Scorsese, De Niro and Pacino: three Italians for an Irishman

The three Italo-American legends presented their new Netflix-produced movie at the London Film Festival. A classic mobster masterpiece that convincingly solves the Hoffa mystery

Scorsese, De Niro and Pacino: three Italians for an Irishman


A line up of Italian-American megastars visited London on Sunday for the closing night gala of this year’s BFI London Film Festival, Martin Scorsese’s The Irishman. The film reunites Scorsese with Robert De Niro for the first time since Casino, 25 years ago, and is the best work by either of them since then, the 3½ hour epic true story of union leader Jimmy Hoffa, who disappeared in 1975, played by Al Pacino, also at his phenomenal best and appearing for the first time in a Scorsese movie.

De Niro plays a hitman and Hoffa’s henchman with brooding malevolence, with an equally terrific supporting cast including Joe Pesci, Harvey Keitel and Anna Paquin. As well as being a classic mobster masterpiece that convincingly solves the Hoffa mystery, The Irishman is also a thrilling historical fresco of the United States in the 1960s and 70s.

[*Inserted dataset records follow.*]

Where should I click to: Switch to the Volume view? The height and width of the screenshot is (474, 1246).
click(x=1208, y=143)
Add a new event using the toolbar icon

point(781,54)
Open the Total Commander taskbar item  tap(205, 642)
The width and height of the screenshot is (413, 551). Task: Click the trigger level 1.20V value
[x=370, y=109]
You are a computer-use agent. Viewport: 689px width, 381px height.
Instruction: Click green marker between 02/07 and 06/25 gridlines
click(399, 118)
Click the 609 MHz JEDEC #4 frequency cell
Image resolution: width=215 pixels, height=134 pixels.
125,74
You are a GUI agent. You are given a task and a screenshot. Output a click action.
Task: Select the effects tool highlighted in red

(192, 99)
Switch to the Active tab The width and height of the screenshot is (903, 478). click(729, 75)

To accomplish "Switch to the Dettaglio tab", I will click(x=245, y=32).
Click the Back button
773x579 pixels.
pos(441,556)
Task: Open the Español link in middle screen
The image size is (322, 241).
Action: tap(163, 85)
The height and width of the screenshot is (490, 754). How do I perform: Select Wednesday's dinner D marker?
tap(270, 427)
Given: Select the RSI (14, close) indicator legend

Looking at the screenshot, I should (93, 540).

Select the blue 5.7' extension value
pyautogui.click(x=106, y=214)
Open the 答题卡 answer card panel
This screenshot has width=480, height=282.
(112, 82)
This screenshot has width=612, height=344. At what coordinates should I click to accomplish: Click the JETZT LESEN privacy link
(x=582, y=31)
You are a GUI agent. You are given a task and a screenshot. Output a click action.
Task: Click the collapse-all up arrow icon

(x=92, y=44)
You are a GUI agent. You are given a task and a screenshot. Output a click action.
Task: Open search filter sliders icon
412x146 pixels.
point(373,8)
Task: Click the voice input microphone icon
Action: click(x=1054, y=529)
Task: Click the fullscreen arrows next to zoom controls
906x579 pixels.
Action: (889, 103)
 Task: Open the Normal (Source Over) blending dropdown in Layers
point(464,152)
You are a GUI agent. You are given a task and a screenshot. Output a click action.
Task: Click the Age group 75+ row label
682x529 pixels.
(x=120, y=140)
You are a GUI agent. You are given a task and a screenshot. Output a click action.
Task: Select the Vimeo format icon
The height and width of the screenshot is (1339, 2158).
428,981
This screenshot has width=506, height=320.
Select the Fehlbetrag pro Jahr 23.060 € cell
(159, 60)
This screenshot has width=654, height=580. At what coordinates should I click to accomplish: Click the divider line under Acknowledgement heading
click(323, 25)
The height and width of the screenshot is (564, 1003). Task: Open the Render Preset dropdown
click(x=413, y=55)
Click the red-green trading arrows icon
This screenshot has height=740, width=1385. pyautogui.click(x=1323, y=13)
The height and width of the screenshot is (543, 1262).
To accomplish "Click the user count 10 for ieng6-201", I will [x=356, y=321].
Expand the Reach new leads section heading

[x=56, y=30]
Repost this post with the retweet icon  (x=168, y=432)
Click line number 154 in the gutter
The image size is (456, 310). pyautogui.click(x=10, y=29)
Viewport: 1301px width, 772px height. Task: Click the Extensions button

The film is released in cinemas here on November 8 and then on Netflix on November 27.

Speaking to the press in London, Scorsese said the massive success of streaming giants such as Netflix have revolutionised cinema and supported the gigantic budget of the film. He added that long-form drama series are not cinema, however, and repeated his controversial claim that neither are superhero movies, likening them to theme parks.

De Niro discovered the Irishman’s story a decade ago and talked of his efforts to bring it to the screen, as well as his character’s divided loyalties that give the film its enormous emotional power. The film uses the latest CGI technology to make its septuagenarian stars look younger, but the results are subtle and effective. Al Pacino, looking quite the ancient rocker, cheerfully admitted that while the technology could make him look like a 40-year-old, it didn’t help him move like one.

What did keep the old troupers going was the colossal creative and logistical expertise of the two women who completed the press conference panel, producers Emma Tillinger Koskoff and Jane Rosenthal, who talked of their indispensable and tireless support for the project over the years it took to complete, and their confidence in what will be its richly deserved success, the crowning achievement of several legendary careers.